→ ASSIGNMENT: Only the pictures are to be omitted; every entry beneath should otherwise be duplicated exactly.

→ DATA FOR PROCESSING:
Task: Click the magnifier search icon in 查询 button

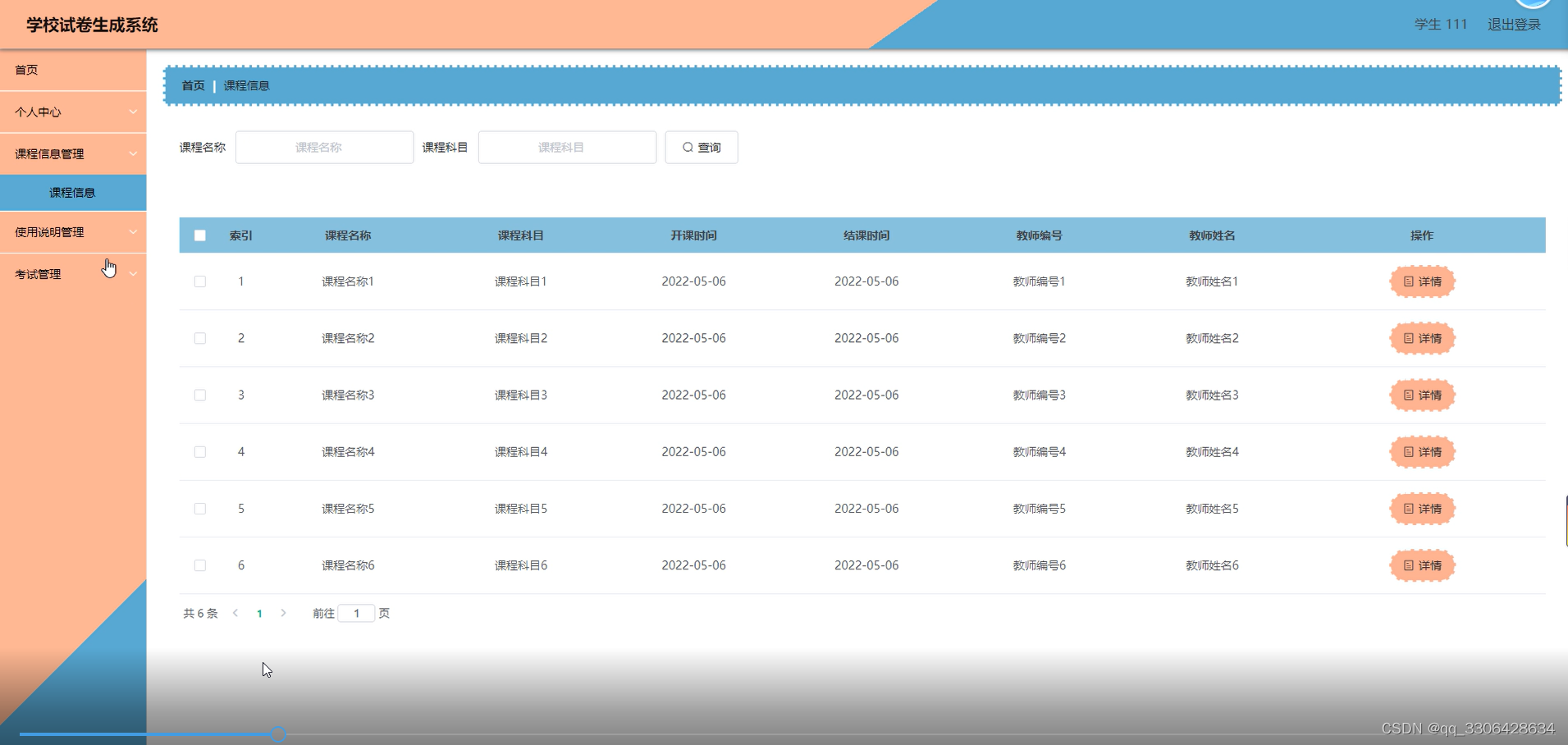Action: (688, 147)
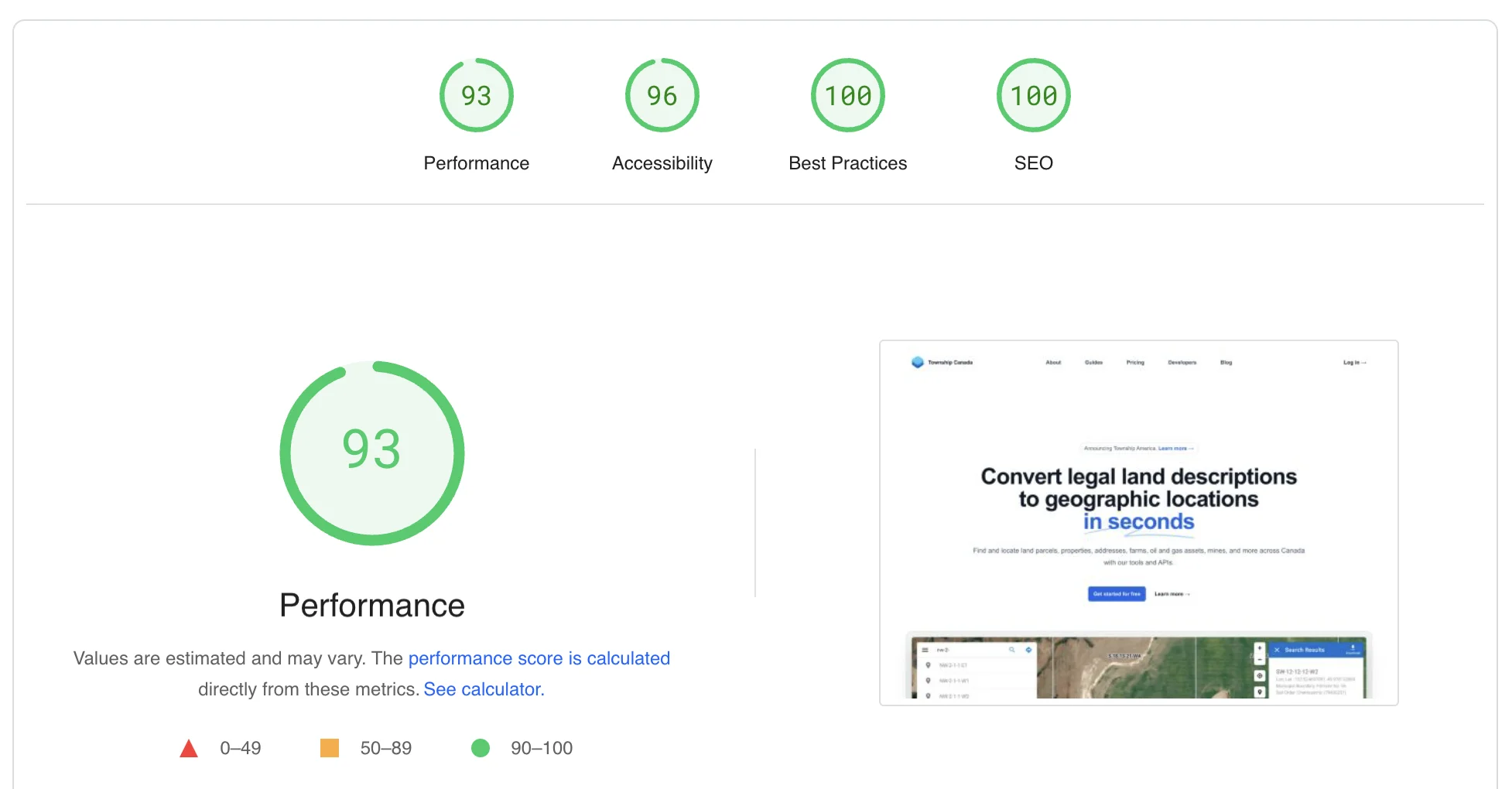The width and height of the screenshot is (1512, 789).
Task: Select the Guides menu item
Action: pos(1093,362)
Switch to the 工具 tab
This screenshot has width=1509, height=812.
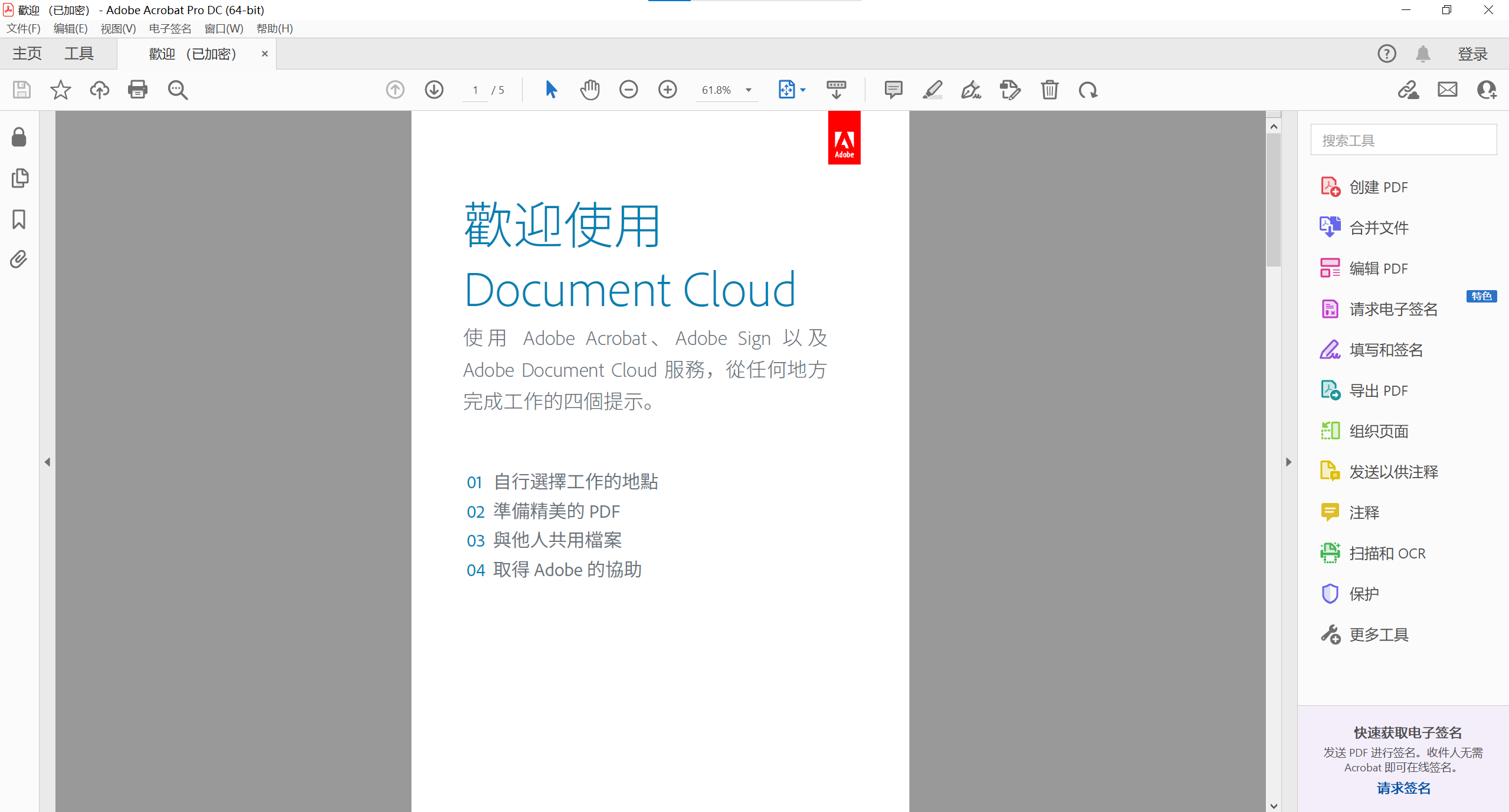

→ WRITTEN ANSWER:
Task: Click the magnifier search icon in 查询 button

Action: (688, 147)
The width and height of the screenshot is (1512, 789).
Task: Select the Guides menu item
Action: pos(1093,362)
Switch to the 工具 tab
This screenshot has width=1509, height=812.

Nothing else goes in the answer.